(What is needed): Could you transcribe the interview excerpt below, starting at the words "AF: Yes, please!" and stopping after "the entire manuscript."?

(Text passage):
# # # # #
AF: Yes, please! I recently finished a collection of fiction I’ve been working on since spring 2005, called The Poor Children. “Isabelle’s Haunting” and “Layla,” both in the collection, have appeared in The Battered Suitcase journal and Short Story magazine respectively. I’m of course hoping to find a publisher interested in the entire manuscript.

I have two novels in early stages of development, but I want to finish editing The Poor Children before turning my full attention to them. There’s pressure on writers to say, “I’m working on a novel,” whether they are or are not; it’s like some arbitrary means of singling out the real writers from the wannabes. I prefer not to discuss my writing until I have at least a finished first draft. That time, for me, is private and vital to my relationship with the story, like when a mother bonds to her baby by nursing him for the first time. It’s when I make decisions and discoveries that are too fragile for external influence. Often when I feel the impulse to announce a new project, on some level I already know the project is a false start, and what I’m looking for isn’t approval but someone other than myself to blame.
# # # # #
(Dataset content):
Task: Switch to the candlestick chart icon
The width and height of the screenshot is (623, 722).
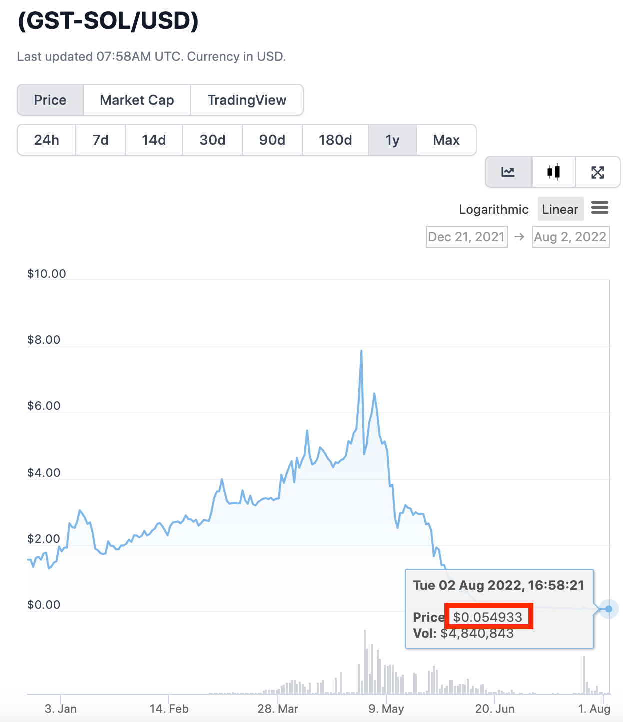Action: (x=554, y=173)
# # # # #
(Finished exercise):
AF: Yes, please! I recently finished a collection of fiction I’ve been working on since spring 2005, called The Poor Children. “Isabelle’s Haunting” and “Layla,” both in the collection, have appeared in The Battered Suitcase journal and Short Story magazine respectively. I’m of course hoping to find a publisher interested in the entire manuscript.